As a person with Down syndrome, Harman has appeared in three Canadian Down Syndrome Society (CDSS) awareness campaigns. This time, the advocacy group is creating buzz with it’s campaign to get people with Down syndrome added to the endangered species list.
The spot features people with Down syndrome dressed up as threatened species.
“We’re a small, not-for-profit organization. We don’t have huge funding to put into the world of media and so, we have to do things that are going to be bold and that are going to get the public talking about the work,” said Ben Tarr, a CDSS Board member.

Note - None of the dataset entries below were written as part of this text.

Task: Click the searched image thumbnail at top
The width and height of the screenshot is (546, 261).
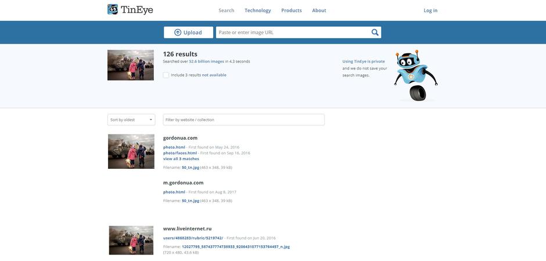Action: [131, 65]
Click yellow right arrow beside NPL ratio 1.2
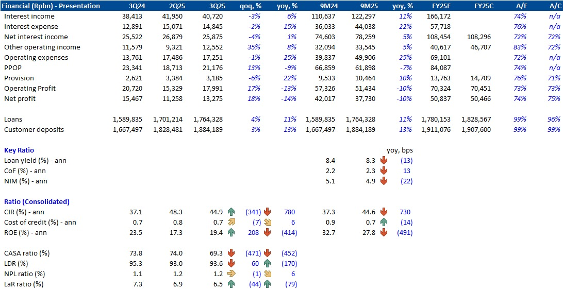The height and width of the screenshot is (289, 563). (x=231, y=274)
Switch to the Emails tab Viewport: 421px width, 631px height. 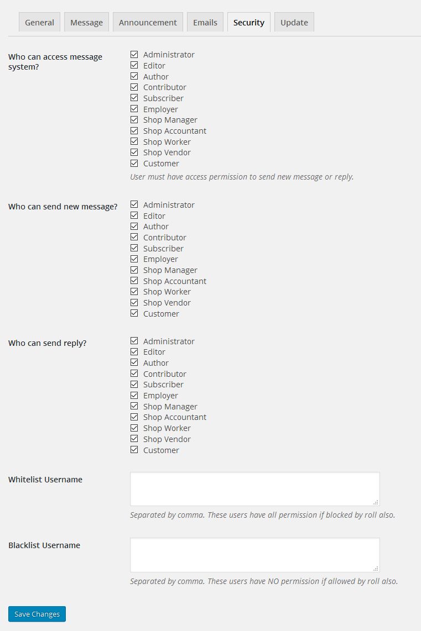click(205, 22)
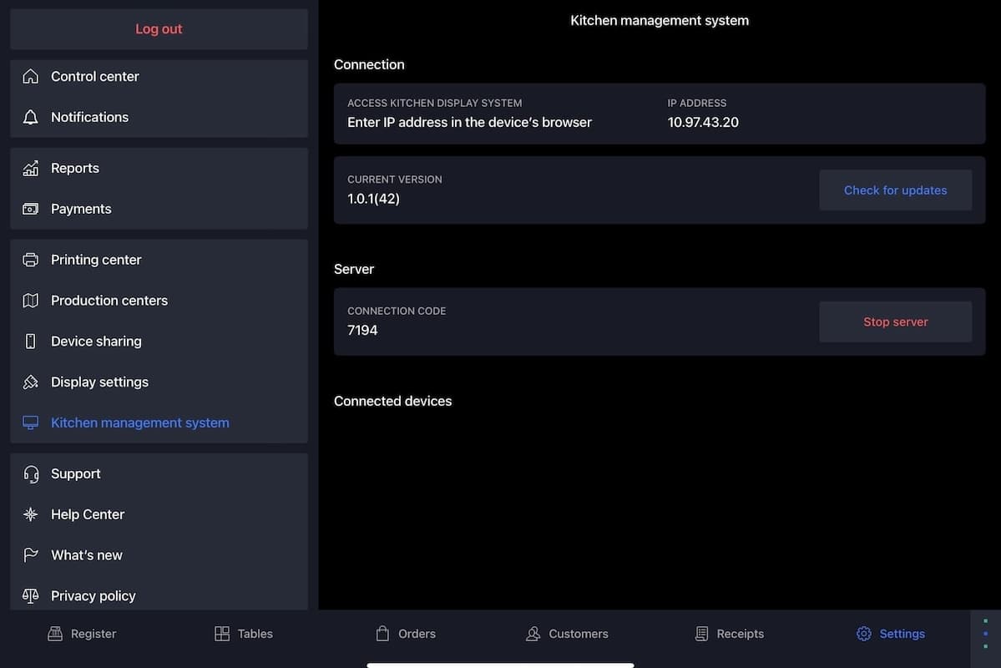Open the Receipts tab
This screenshot has width=1001, height=668.
coord(729,634)
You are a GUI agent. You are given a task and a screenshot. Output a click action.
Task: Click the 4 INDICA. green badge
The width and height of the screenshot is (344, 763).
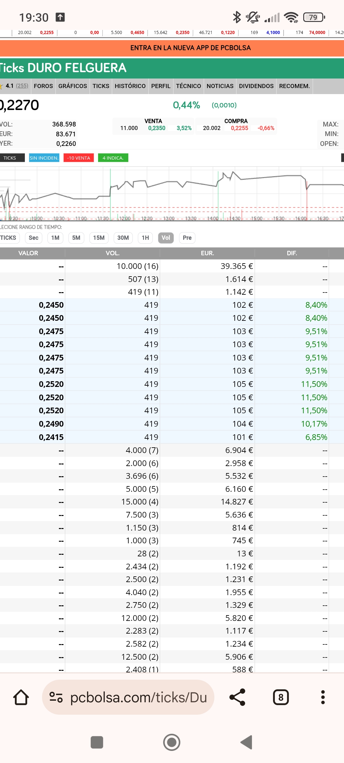[x=113, y=158]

In another video from the “Endangered Syndrome” campaign, it’s reported that, “In the U.S., Down syndrome births are 30 per cent lower than projected” and that in some countries, that number is approaching zero due to genetic screening.
“The real reason behind the campaign is that support for this community, those living with Down syndrome, is shrinking — in terms of support for housing, support for employment, support for education,” said Tarr.
According to the CDSS, the occurrence of Down syndrome is universal across racial and gender lines and it is estimated to be present in approximately one in 800 births in Canada.
Dylan’s Mother, Biserki Livaja, said she hopes the campaign not only gets people talking but that it gets people to sign the online petition.
“People do get behind endangered species and sometimes people get behind those sort of issues more than issues that deal with other people,” said Livaja.
But Mike Leon, a marketing and branding expert, said commercials like these can backfire.
“Are they potentially dehumanizing them by showing them as animals? So, I think what we’re starting to see is a lot of buzz, a lot of conversation. But I’ve also seen, in the early days of the campaign, some negative comments on social media saying you know what, you got it all wrong,” he said.
Tarr is also the father of a child with Down syndrome and he said the decisions made around the concept were not made lightly.
“I certainly wouldn’t have done anything that I feel is degrading or dehumanizing. The reality is it’s the truth. We need to protect the species in terms of the support they get,” he said.